According to Rob Prugue, Lazard’s Sydney-based Asian regional chief executive, there have been big changes in the way that institutional investors utilise quant strategies in recent years.
For the uninitiated, in August 2007 several highly regarded quant managers in the US suffered a massive performance drop.. It took about a month for the market to settle, and then we saw the first cracks in the global financial system starting to emerge. It was an interesting time.
Prugue says that of the many changes to the way some big Australian super funds have developed since then, the “benchmark aware” active strategies have fallen out of favour, for cost and other reasons, and quant strategies have re-emerged, albeit in a more passive manner.
“It’s called ‘active quant’ and we can also see that throughout Asia,” he says. “The definition of ‘passive’ has expanded way beyond market cap [traditional market indices]… The super funds are still being opportunistic with their satellite portfolios [complementing their core portfolios]but instead of looking for valuation anomalies they seem to be looking for a return pattern, such as exploring single themes.”
He says: “Pre GFC, and certainly pre the quant implosion, many investors use to lump quant as one strategy. While admittedly many had used same factors, we never bought this perception, preferring to categorise between fundamental versus algorhythmic quant managers.
“If there was a convergence, the main players utilised similar inputs and approach. So when the implosion happened, and much to our chagrin (as a fundamentally driven quant provider), many investors continued to view ALL quant as one strategy and avoided them all together.
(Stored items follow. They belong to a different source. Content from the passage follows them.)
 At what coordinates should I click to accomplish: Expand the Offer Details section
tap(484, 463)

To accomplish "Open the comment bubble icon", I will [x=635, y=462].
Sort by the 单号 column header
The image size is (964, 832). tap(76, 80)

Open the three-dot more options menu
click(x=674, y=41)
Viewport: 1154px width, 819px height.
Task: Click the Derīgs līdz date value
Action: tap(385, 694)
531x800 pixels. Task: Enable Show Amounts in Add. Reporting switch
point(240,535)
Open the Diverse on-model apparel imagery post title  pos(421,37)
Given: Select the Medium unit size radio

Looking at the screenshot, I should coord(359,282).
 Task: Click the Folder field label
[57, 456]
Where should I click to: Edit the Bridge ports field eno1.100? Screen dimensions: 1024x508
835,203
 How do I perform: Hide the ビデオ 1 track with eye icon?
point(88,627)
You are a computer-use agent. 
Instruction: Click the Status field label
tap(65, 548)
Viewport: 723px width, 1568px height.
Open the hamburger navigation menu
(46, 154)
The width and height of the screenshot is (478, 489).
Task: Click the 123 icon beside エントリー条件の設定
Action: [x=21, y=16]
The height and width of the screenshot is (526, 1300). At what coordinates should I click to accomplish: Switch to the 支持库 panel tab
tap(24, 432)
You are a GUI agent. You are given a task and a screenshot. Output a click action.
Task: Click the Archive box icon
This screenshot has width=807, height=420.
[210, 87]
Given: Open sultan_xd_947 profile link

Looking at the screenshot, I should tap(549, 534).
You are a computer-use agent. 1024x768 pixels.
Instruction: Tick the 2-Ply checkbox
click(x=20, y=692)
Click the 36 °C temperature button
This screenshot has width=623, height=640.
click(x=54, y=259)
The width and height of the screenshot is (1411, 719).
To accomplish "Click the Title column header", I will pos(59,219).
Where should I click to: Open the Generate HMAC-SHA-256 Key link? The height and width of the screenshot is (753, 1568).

“Slowly, since the implosion, pension funds began to adapt to a low-return environment, coupled with very low-to-zero cost of capital. Under such a regime, many funds began to adapt how they configured their equity portfolios.”
Big super funds, which are on an insourcing trend with their investments, have tended to replace their active core managers with passive alternatives over the past few years, to a certain extent, helped along by the MySuper regulations.
Lazard, which is a diversified global manager that has its roots in value equity investing, recruited Moghtader and his team from State Street Global Advisors in December 2007, which, he points out, was a “unique time”. The team is style neutral, looking to combine various factors in its strategies, and tap into the research and portfolio construction skills of the Lazard active teams. It blends fundamental analysis with its quant processes. The active teams, in turn, lean on the quant insights to enhance their analyses.
On a visit to Australia last week, Moghtader said that, since 2007-2008 “the clock has re-started” with quant mangers. Everyone has had to prove themselves.
One of Lazard’s most popular quant strategies at the moment is a low-volatility portfolio that utilises a multi-factor investment process that favors stocks with fundamental attractiveness and below average risk characteristics. . Lazard believes that adding a fundamental overlay to a low volatility process can help reduce the negative effects of external shocks.
A case in point was the Japanese earthquake in 2011 which led to the nuclear power-plant disaster at Fukushima. Prugue, whose remit includes Japan and who has previously lived there, says that after the initial shock the quant team looked at the market’s reaction and though “it doesn’t look right’.
They were discussing the ramifications and then decided to challenge the quant numbers. They spoke with our investment team in Tokyo and determined where risk was likely to stay elevated,,” he says.
For a low-volatility strategy, utility companies tend to make up a core component of the portfolio. As is now well known. Japan has subsequently decided to be nuclear free.
Moghtader says that Lazard, because of its fundamental pedigree, is in a good position to study valuations among low-volatility stocks, such as utilities. He believes that low-volatility stocks generally return “something similar” to the broader market over a cycle. Nevertheless, there are times, like with all factors, that low-volatility is a star. Do current valuations mean that now is not that time?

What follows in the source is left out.